- Born: 18 May 1641
- Died: 27 December 1729 (aged 88)
- Known for: Italian noblewoman

= Olimpia Giustiniani =

Italian noblewoman (1641–1729)

Olimpia Giustiniani (18 May 1641 – 27 December 1729) was an Italian noblewoman of the houses of Giustiniani and Barberini. She was the granddaughter of Olimpia Maidalchini, grand-niece of Pope Innocent X and wife of Maffeo Barberini, Prince of Palestrina.

==Biography==
Giustiniani was born on 18 May 18, 1641 at the Palazzo Pamphili to Andrea Giustiniani and Anna Maria Flaminia Pamphili, of the powerful Giustiniani and Pamphili families.

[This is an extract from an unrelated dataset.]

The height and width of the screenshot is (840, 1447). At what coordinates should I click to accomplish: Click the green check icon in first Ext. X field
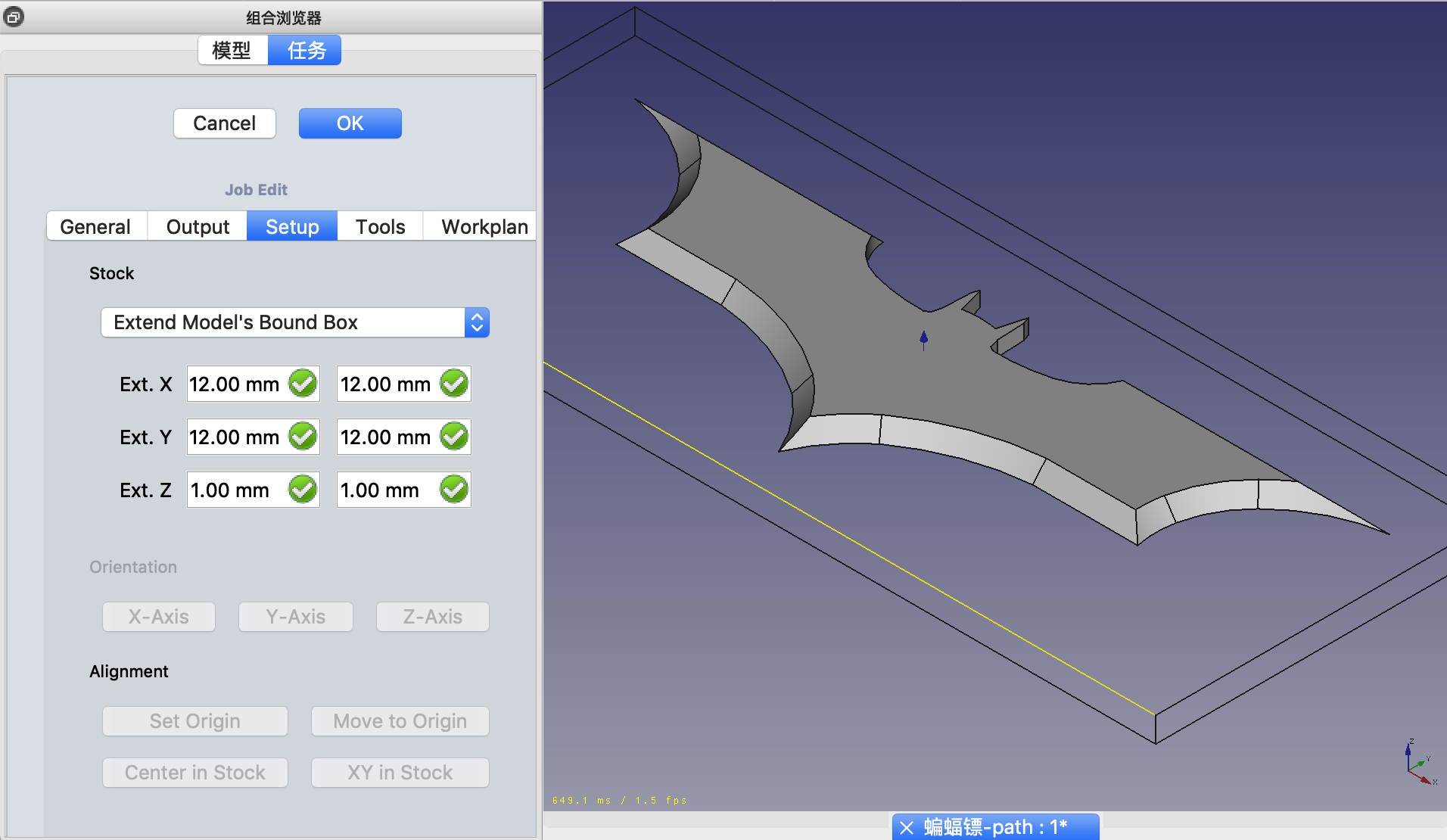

Her great-uncle, Pope Innocent X (Giovanni Battista Pamphili of the Pamphili family), was the brother-in-law of her maternal grandmother, papal power-broker Olimpia Maidalchini.

===Marriage===
Olimpia Giustiniani was married in 1653 to Maffeo Barberini, son of Taddeo Barberini (who died in exile in Paris), future Prince of Palestrina and heir to the Barberini estate.

The marriage, which reconciled the Barberini and Pamphili families, was engineered by Guistiniani's maternal grandmother, Olimpia Maidalchini, and Barberini's uncle, Cardinal Antonio Barberini, several years after the Barberini were forced into exile by an investigation instigated by Pope Innocent X following the Wars of Castro. Maidalchini, realizing her influence over Pope Innocent was waning, arranged the marriage to facilitate a return of the Barberini to Rome in order to curry favor with a number of the Barberini family's cardinals. The Barberini, too, were keen to return to Rome and were enthusiastic about Maidalchini's plan to marry Pope Innocent's grand-niece, Guistiniani, into their family.

Despite the fact that 12-year-old Guistiniani stubbornly refused to marry her 22-year-old suitor, surprising few, the two were married at a lavish ceremony celebrated by Pope Innocent himself. After the ceremony, however, the child refused to go home with her new groom to allow the marriage to be consummated. Her mother, who had barely been involved in her upbringing, appealed to her by telling her that other girls were forced to marry decrepit old men and that, by comparison, Barberini was a far better option. When the child still refused, Maidalchini forced her granddaughter into a carriage that took her to the Palazzo Barberini and a new life as a daughter of the Barberini.

By marriage, Olimpia became sister-in-law to both Cardinal Carlo Barberini and Lucrezia Barberini, who subsequently married Francesco I d'Este, Duke of Modena.

===Issue===
Maffeo Barberini and Olimpia Giustiniani had five children:

- Costanza Barberini (1655–1687), married duke Francesco Caetani of Caserta in 1680
- Camilla Barberini (1657–1740), married count Carlo Borromeo-Arese in 1689
- Francesco Barberini (1662–1738), cardinal from 1690
- Urbano Barberini (1664–1722), who would inherit the titles of his father in 1685
- Taddeo Barberini (1666–1702), married Maria Teresa Muti in 1701 but died childless.